NetSuite Customer Payment: setup, key fields & best practice
The NetSuite Customer Payment applies received funds against open invoices, reducing accounts receivable. Create it by accepting payment on the invoice, then tick the invoices it clears in the Apply sublist. In OneWorld the subsidiary sets the A/R control account and base currency, and a payment-date rate difference posts as realized FX.
Setup
- Decide the cash workflow before going live: post receipts to Undeposited Funds and clear them with a Bank Deposit (so cash reconciles to the bank statement), or post straight to a bank account. Set the default on the Customer Payment form and the A/R account per subsidiary.
- Confirm payment methods, the deposit/Undeposited Funds default and approval routing match the client's process, and that each subsidiary's A/R control account is set before migrating any open AR or applying payments.
Key fields
- Customer (Entity). The payer. Drives the transaction currency, which open invoices appear in the Apply sublist, and the subsidiary the payment belongs to in OneWorld.
- Subsidiary. In OneWorld, sets the legal entity, base currency and the A/R control account the payment credits. Must match the invoices being cleared — a payment cannot span subsidiaries.
- A/R Account. The receivable control account the payment reduces. Defaults from the subsidiary; must be the same control account the invoices posted to or the sub-ledger won't tie to the GL.
- Deposit To / Undeposited Funds. Where the debit lands — Undeposited Funds (a clearing account cleared later by a Bank Deposit) or directly to a bank account. The Undeposited Funds checkbox controls this.

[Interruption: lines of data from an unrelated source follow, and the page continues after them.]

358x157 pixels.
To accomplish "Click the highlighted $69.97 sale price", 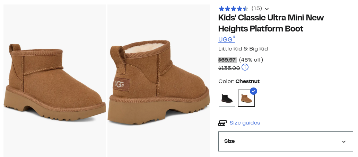I will (x=227, y=60).
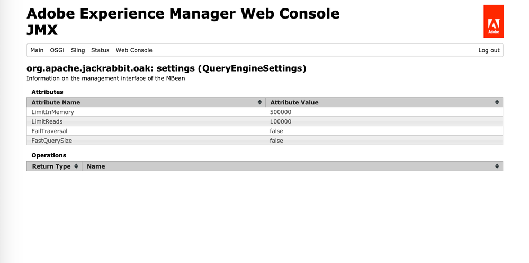Open the OSGi menu
Viewport: 529px width, 263px height.
coord(57,50)
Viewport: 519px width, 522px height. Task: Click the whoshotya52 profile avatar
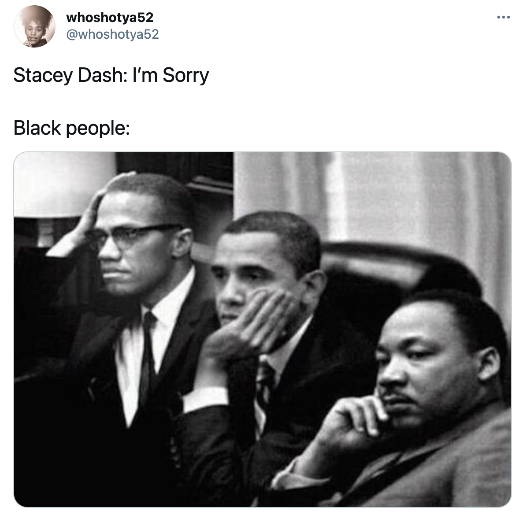34,26
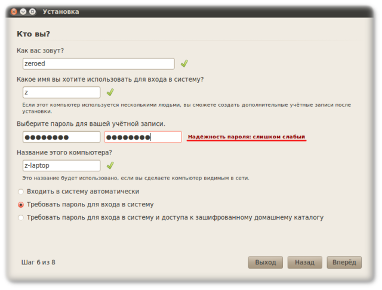The width and height of the screenshot is (382, 290).
Task: Click the first password input field
Action: (60, 137)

- Payment Amount & Apply sublist. The amount received and the invoices it clears. Any unapplied amount stays as a customer credit/overpayment rather than reducing a specific invoice's open balance.

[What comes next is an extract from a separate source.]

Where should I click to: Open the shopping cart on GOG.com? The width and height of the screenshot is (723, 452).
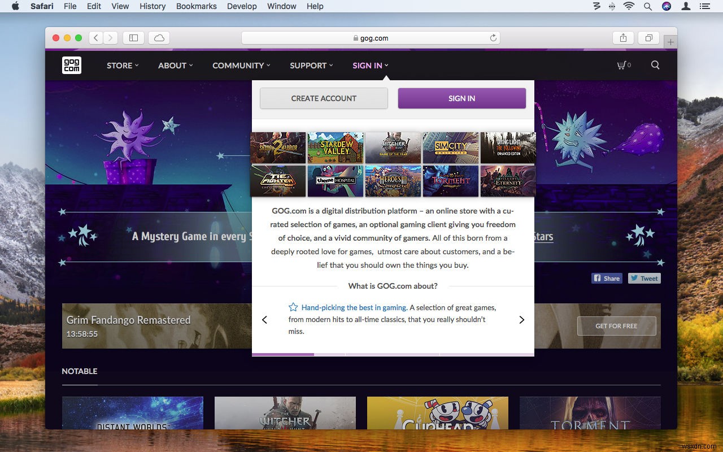click(x=623, y=65)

- Currency & Exchange Rate. The payment is in the invoice's transaction currency; the rate at the payment date can differ from the invoice rate, and NetSuite posts the difference as a realized exchange gain or loss.
- Posting Period. Sets the period the cash and A/R reduction post to. A locked or closed AR/GL period blocks the save — the usual cause of a failed payment at period end.
Best practice
- Apply each receipt to specific invoices in the Apply sublist rather than leaving it unapplied, so AR ageing stays accurate and the AR sub-ledger ties back to the GL control account at reconciliation.
- Route receipts through Undeposited Funds and clear them with a matching Bank Deposit so cash reconciles to the bank statement, instead of posting straight to bank and losing the clearing step.
Common errors
Frequently asked questions
- How do I record a customer payment against an invoice?
- Transform the invoice with Accept Payment, or use Receive Payments, then tick the invoices it clears in the Apply sublist. That reduces accounts receivable and the invoice's open balance; an unticked receipt sits unapplied as a customer credit.
- What is Undeposited Funds for?
- It is a clearing account. The payment debits Undeposited Funds, then a Bank Deposit moves the money to the bank account, so recorded cash matches the bank statement. Posting straight to bank skips that reconciliation step.
- How does currency and FX work on a OneWorld customer payment?
- The payment is in the invoice's transaction currency. The exchange rate at the payment date can differ from the rate on the invoice, and NetSuite posts that difference as a realized exchange gain or loss against the subsidiary's base currency.
- Can one payment clear invoices from two subsidiaries?
- No. A customer payment belongs to one subsidiary and one A/R control account, so clear each subsidiary's invoices with its own payment in that entity.